The only named individual donor outside Lee’s campaign team was Jeffrey Lam, who gave 6,000 medical-grade face masks to Lee’s team worth HK$17,800. Lam, who was part of the previous chief executive’s executive council, was picked to stay on in the cabinet by Lee. 

Lam could not be immediately reached for comment. 

Clan Clout

Instead of wealthy individuals, so-called clan associations dominated the donor list. A total of 30 of these groups -- which represent various cities in China -- made cash donations ranging from HK$100,000 to HK$300,000, according to the filing.
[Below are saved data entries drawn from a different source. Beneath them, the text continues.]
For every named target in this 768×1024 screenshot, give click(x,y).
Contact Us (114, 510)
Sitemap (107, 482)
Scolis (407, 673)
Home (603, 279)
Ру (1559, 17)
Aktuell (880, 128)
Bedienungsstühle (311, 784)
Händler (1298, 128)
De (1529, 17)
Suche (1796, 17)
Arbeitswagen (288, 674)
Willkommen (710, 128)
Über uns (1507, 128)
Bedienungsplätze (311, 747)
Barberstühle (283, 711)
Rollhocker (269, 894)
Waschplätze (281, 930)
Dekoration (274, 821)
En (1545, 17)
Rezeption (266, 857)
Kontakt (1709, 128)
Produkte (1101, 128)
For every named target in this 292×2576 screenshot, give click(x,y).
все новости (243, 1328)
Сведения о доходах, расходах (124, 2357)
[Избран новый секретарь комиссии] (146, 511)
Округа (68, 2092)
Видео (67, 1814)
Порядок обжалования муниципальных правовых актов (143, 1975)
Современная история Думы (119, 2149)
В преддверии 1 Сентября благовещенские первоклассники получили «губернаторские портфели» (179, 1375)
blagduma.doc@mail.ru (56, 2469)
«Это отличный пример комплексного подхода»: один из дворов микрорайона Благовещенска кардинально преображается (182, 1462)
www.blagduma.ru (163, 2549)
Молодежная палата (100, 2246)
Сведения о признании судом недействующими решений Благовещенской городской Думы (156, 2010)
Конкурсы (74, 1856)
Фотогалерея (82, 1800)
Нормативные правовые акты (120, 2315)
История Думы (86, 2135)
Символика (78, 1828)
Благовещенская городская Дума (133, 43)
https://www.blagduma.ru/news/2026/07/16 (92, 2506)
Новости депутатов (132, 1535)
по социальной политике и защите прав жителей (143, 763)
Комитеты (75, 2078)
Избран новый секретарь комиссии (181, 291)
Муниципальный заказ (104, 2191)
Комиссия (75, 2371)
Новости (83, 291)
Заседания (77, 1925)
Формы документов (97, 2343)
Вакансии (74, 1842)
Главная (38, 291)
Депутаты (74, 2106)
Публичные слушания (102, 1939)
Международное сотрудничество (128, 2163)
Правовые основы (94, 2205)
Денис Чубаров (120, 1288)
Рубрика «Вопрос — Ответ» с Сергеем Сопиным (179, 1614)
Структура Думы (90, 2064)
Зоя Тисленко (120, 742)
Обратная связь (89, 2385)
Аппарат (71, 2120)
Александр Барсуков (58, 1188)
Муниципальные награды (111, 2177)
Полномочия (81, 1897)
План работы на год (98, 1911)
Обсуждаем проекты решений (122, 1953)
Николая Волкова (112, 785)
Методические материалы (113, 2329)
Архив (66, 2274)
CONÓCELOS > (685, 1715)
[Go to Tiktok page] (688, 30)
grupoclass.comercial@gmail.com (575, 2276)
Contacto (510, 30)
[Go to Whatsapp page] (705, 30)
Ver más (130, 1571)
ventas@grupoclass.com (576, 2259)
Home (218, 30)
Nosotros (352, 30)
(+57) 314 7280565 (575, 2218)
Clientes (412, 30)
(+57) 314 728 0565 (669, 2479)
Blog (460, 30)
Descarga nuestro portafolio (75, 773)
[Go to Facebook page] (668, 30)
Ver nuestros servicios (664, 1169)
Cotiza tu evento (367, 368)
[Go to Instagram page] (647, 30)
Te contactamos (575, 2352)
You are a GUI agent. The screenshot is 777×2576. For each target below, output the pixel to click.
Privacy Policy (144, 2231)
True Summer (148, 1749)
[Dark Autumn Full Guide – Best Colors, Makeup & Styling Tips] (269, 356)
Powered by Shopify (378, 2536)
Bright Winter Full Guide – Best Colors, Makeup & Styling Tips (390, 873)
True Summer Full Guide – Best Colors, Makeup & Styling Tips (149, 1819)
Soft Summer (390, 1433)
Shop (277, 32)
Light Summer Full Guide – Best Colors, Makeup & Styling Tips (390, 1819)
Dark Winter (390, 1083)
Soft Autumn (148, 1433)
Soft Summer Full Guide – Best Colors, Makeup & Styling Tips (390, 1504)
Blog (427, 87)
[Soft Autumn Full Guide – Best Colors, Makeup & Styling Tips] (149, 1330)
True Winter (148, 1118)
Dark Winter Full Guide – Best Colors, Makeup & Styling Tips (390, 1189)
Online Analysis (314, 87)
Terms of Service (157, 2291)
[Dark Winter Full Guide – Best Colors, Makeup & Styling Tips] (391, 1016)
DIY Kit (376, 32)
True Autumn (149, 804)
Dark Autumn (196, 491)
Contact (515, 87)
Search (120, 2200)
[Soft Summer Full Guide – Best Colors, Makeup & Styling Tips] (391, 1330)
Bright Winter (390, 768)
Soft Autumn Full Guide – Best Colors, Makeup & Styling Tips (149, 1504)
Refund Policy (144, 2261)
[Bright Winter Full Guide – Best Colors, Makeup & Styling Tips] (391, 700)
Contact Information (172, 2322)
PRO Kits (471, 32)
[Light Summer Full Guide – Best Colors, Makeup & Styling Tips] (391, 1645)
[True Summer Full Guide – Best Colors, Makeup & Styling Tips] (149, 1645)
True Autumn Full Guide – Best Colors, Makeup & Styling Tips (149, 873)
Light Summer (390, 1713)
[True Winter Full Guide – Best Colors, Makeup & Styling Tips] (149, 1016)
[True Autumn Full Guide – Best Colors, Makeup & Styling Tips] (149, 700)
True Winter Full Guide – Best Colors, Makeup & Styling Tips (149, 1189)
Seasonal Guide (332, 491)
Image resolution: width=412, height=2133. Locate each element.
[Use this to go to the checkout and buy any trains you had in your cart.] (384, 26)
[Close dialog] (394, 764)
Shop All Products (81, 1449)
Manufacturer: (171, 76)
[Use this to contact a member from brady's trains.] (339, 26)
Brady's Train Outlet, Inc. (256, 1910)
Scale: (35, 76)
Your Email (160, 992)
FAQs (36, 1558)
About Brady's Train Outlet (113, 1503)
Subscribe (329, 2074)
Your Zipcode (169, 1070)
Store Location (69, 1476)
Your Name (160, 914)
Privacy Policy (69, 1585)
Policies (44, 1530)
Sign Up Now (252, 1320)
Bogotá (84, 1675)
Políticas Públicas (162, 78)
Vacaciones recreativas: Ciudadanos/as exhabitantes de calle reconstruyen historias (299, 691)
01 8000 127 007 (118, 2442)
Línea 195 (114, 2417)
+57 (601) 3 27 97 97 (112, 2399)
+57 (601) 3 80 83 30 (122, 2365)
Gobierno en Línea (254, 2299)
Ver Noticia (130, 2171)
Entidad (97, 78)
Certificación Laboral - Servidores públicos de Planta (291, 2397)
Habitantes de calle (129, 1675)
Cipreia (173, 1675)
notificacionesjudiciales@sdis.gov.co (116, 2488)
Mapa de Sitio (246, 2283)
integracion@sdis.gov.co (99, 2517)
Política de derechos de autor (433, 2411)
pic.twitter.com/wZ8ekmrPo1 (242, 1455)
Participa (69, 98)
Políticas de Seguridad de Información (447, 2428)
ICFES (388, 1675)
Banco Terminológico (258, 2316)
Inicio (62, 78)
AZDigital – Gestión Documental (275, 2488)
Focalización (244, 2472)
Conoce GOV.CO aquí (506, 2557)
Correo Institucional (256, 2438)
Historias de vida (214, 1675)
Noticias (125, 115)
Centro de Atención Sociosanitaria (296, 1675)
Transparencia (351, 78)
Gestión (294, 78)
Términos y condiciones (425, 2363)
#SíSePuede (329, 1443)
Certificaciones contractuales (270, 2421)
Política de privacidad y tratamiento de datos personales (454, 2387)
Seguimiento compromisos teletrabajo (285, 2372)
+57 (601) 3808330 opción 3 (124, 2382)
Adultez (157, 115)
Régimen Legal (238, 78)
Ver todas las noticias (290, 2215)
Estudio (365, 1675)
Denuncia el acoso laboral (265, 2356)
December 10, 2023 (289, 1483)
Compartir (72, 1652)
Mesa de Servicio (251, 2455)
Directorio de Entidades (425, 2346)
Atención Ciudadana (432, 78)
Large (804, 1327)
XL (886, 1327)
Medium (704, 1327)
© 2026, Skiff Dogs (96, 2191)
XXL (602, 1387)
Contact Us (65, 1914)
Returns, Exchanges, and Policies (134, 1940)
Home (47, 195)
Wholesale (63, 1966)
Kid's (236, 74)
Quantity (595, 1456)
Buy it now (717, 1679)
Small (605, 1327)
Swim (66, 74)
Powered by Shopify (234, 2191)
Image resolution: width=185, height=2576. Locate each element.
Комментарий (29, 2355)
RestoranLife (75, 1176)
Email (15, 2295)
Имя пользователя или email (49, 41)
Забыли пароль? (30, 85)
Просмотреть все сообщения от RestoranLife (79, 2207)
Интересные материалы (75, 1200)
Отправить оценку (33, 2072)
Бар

Together with another 29 pro-Beijing grassroots organizations, these donors gave HK$11.25 million to Lee, even leaving an excess of HK$2 million that was later donated to charity. 

Clan associations traditionally acted as bridges between incoming Chinese emigrants when they arrived in the then British colony, said Victor Zheng, director of the Centre for Social and Political Development Studies at the Chinese University of Hong Kong. 

Local newspapers Ming Pao and Hong Kong Economic Journal earlier reported, citing unnamed sources, that Lee’s campaign team had prepared to take cash-only donations and suggested supporters donate through third-party organizations to remain anonymous and evade sanctions. 

For example, the Hong Kong Chiu Chow Chamber of Commerce Ltd., which gave Lee HK$300,000 in cash, counts Li Ka-shing as chief honorary chairman. The association is one of a number of groups representing people who trace their ancestry back to the city of Chaozhou in southern China, a major source of emigrants to Hong Kong and elsewhere in the world.

Tycoons Turn Consultants for Sole Nominee for Hong Kong Top Job

There was no direct evidence in Lee’s filing to show which individuals were behind the clan group donations. It also isn’t known if Lee actively avoided soliciting tycoons’ monetary support. 

However, the latest electoral reforms and Beijing’s efforts to elevate a range of patriotic grassroots organizations suggests that the central government is determined to distance itself from local wealthy families in order to dilute their political influence, said Ivan Choy, senior lecturer in government at the Chinese University of Hong Kong. 

“These societies rose from having nearly no political power to now constituting almost a default majority in the Hong Kong legislature as they were more intimate allies with Beijing, undermining traditional tycoons’ reach,” Choy said.